Words-of-wisdom Dep’t

It’s always nice when you learn, years later, that a student actually remembers something you said. It’s even nicer when it’s something you’d forgotten ever saying.

Had coffee this week with someone I had in class maybe 18 years ago, now doing a fairly senior job in Washington. She said her current job had convinced her that I was right to say (as she recalls): “Never believe a statistic you didn’t make up yourself.”

Author: Mark Kleiman

Professor of Public Policy at the NYU Marron Institute for Urban Management and editor of the Journal of Drug Policy Analysis. Teaches about the methods of policy analysis about drug abuse control and crime control policy, working out the implications of two principles: that swift and certain sanctions don't have to be severe to be effective, and that well-designed threats usually don't have to be carried out. Books: Drugs and Drug Policy: What Everyone Needs to Know (with Jonathan Caulkins and Angela Hawken) When Brute Force Fails: How to Have Less Crime and Less Punishment (Princeton, 2009; named one of the "books of the year" by The Economist Against Excess: Drug Policy for Results (Basic, 1993) Marijuana: Costs of Abuse, Costs of Control (Greenwood, 1989) UCLA Homepage Curriculum Vitae Contact: Markarkleiman-at-gmail.com

20 thoughts on “Words-of-wisdom Dep’t”

  1. Yes. My year-long acquaintance with stats convinced me that if you haven’t got a Ph.D in it, it’s best not to get too excited. It is a Koolaid smorgasbord of error. Not that we shouldn’t have them, of course. I’m just agreeing with you.

  2. It depends on the meaning of “statistic”. I’m not inclined to disbelieve anyone’s data (unless I have taken against them for other reasons) but unless I have some great reason to trust the competence in statics or the scrupulous thoroughness of someone I’m very disinclined to trust claims of statistical significance that are made for data when such claims appear superficially dubious. Too few people really know their statistics and/or take sufficient care that the correct test is being properly applied; it is far more common for them to use a test that’s especially easy to apply, or that someone once told them is a good choice (in some context, possibly not the same one, if they were even right that time), or one that gives small error bars (Standard Error is often used instead of Standard Deviation for this reason, and only for this reason, not as a well-informed choice).

    1. Amen brother!

      Statistical tests are based on mathematical equations involving probability distributions and their interpretation depends critically upon the appropriateness of certain assumptions about the behavior of the underlying variables.

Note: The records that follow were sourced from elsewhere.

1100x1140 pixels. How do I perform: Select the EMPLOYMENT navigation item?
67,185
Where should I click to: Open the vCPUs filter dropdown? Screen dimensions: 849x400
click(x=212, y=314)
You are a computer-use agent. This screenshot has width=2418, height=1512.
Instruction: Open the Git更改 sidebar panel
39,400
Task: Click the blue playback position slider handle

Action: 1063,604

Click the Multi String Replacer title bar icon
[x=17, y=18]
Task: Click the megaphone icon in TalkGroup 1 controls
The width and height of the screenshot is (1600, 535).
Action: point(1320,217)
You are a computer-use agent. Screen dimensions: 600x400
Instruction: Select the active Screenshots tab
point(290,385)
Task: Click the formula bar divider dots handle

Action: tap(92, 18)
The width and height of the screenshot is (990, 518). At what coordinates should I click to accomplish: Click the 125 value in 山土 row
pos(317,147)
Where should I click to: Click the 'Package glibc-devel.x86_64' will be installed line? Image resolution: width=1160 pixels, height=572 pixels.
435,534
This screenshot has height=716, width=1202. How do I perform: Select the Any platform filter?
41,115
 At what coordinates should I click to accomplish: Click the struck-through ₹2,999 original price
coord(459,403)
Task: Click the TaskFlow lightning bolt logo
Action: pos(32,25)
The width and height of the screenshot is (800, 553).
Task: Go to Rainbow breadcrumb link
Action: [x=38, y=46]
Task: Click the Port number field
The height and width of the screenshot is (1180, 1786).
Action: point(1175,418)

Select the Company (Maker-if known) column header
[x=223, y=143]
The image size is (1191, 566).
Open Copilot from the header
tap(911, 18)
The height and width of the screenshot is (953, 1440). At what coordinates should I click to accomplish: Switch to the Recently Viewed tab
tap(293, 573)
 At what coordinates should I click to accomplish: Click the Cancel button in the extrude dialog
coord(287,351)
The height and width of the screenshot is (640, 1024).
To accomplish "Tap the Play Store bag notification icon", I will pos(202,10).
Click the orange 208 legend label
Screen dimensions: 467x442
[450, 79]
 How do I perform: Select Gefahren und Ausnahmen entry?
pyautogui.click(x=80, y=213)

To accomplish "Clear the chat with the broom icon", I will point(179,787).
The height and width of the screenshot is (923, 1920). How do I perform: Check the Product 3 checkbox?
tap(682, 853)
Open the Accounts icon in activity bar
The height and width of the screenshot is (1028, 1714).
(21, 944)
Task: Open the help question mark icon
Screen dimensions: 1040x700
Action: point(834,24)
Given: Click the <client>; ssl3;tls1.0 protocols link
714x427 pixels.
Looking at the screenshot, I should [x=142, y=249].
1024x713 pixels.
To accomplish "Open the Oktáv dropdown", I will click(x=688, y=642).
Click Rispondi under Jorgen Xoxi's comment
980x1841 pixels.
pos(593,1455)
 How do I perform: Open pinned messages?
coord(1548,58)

      Example of where this gets difficult: there is disagreement regarding the causal relationship between upper extremity activity and the development of carpal tunnel syndrome (CTS). Do workers with high-force and high-repetition jobs (like poultry workers) run an increased risk of developing CTS? Same problem is seen with other upper extremity conditions like tendonitis and epicondylitis, but there is more literature on CTS than for most other conditions, so this is the example to illustrate Warren’s point.

      It turns out that there are many studies that attempt to answer this question. If you are really in luck, you may have a robust and reliable measurement of exposure (cycles per second and pounds of force) that you can use to see whether higher levels of exposure are related to a higher risk of CTS. You may actually enjoy the favor of the gods and have valid data for both exposure and outcome.

      Now, many or most of the aforesaid studies use some form of regression (logistic regression being the most commonly used) to test the hypothesis of a relationship between exposure and outcome. And a lot of these studies turn out to be inconclusive or “negative,” meaning that the regression coefficient for exposure was not “statistically significant.” From this fact, many readers conclude that there is no relationship between force/repetition and CTS.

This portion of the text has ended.